### Page text
>>>>
Yes, both HBase and Phoenix are packaged by Bigtop (I did the latter work),
but this is largely orthogonal to the question of whether HBase should ship
'convenience binaries' including a SQL shell, except where I hear "let's
not do that and point people to alternatives like Bigtop". Am I stating
this position correctly? If not, please pardon. If so, thanks for the
feedback.

I don't think we want a 'contrib'. We had one of those a long time ago and
got rid of it. Note that I'm not suggesting we bring Phoenix *into* HBase.
This also goes to Jon's comment about circular dependencies. There are no
dependencies at all introduced here. This would be post-build packaging of
a convenience binary only.

I was hoping to sidestep semvar and multi-branching multi-versioning
concerns by making this about convenience binaries only. By definition it's
something done for the convenience of users on a best-effort basis. It
doesn't have to cover all of our build combinatorics. Otherwise neither we
nor the Phoenix project are going to be the position to always have version
X to cover release Y of the other. We'd throw our hands up and leave the
actual integration of Phoenix with HBase to the users themselves, or to
Bigtop, or to commercial vendors. I don't think we need to hamstring
ourselves like that, but if the community thinks the 'convenience binary'
distinction doesn't matter, or doesn't matter *enough*, then ok, no need to
discuss this further. Is that the case?

> What if other projects were considered for this special treatment?
> Projects like cask and tephra have a large overlap of hbase community
> members as well.  Would we have to have criteria to determine how/when to
> include those project as well?

Do we need a criteria in place to cover every related contingency whenever
something is proposed? Has there been a problem getting consensus as needed
on an ad hoc basis up to now? For all the good that surely will come of it,
I think we have also opened the door to a legislative itch with semvar. I
fear we will risk a constitutional crisis whenever Hadoop upgrades a
dependency, but there *I* go conflating things. (smile) You can strike that
as not related to the matter at hand.
<<<<
### Task
Continue the message about packaging Phoenix with HBase convenience binaries, starting after its final sentence.

### Recorded information
>>>>
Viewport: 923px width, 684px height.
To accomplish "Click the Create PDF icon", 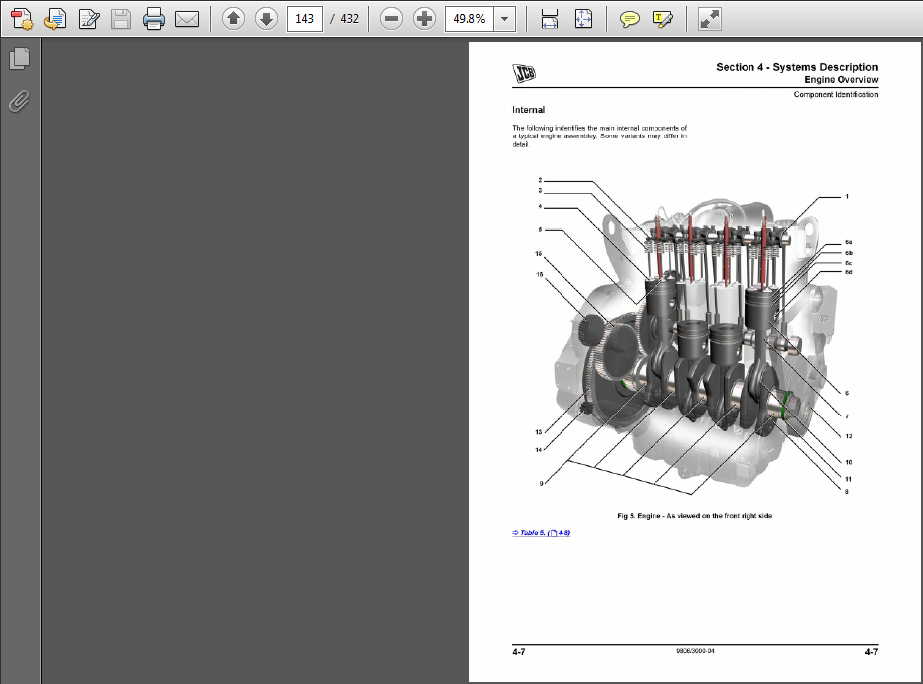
<<<<
### Output for this task
On Tue, Mar 17, 2015 at 7:26 PM, Sean Busbey <bus...@cloudera.com> wrote:

> I like the idea of having an out of the box solution for using phoenix on
> top of hbase, but I worry about the conflict when folks want to upgrade one
> or the other. Our instructions for replacing Hadoop jars will get
> substantially more complicated if they have to include phoenix and its
> dependencies.
>
> Two possible compromise positions:
>
> * Apache Bigtop - it already integrates the rest of the stack. My apologies
> if it's in there (or proposed and rejected), phone access limits my ability
> to check.
>
> * Sub-Project - either hbase or phoenix could start a contrib repo that did
> this out of the box combined distro. It could also try to help other
> on-ramping problems, like setting up a cluster without having to manage
> your own deployment of HDFS / ZK.
>
> As the subproject matures we'd have a lower risk way of assessing how
> coupled hbase and phoenix releases are and what kind of deployment
> efficiencies we get.
>
> --
> Sean
> On Mar 17, 2015 7:47 PM, "Jonathan Hsieh" <j...@cloudera.com> wrote:
>
> > I like Nick's approach of including a hbase (and its deps) inside of
> > phoenix releases or having the dockerfile with the components
> "installed".
> > This coupling seems more easy to manage since phoenix already has two
> > branches for 0.94 and 0.98 support -- each could include its own hbase
> and
> > choose to upgrade point versions or minor versions without introducing
> > confusion.  That approach is a clean way to deal with semvar breaking
> > dependencies in the other hadoop/hbase deps discussion (vs the
> > hadoop1-hadoop2 compat stuff we had before).
> >
> > Only having phoenix binaries in the 0.98 branch may cause confusion.  It
> > would be a special case and break the new features in trunk convention
> and
> > if extended could potentially block releases of newer versions.
> >
> > If we kept the policy intact and Include phoenix in trunk/master (an
> notion
> > that should rightfully be avoided), we would cause problems if phoenix
> > breaking API changes were introduced.  It brings in other awkward
> questions
> > such as how often would we pull in the latest phoenix? are we willing to
> > tolerate a  broken master build (we sort of do already admittedly but
> that
> > is not ideal) ?  would phoenix be able block a core hbase release?
> >
> > Are there examples of this kind of "reverse" inclusion in other projects?
> > One that seems analogous is curator to zookeeper -- and curator is a
> > separate project from zookeeper.
> >
> > What if other projects were considered for this special treatment?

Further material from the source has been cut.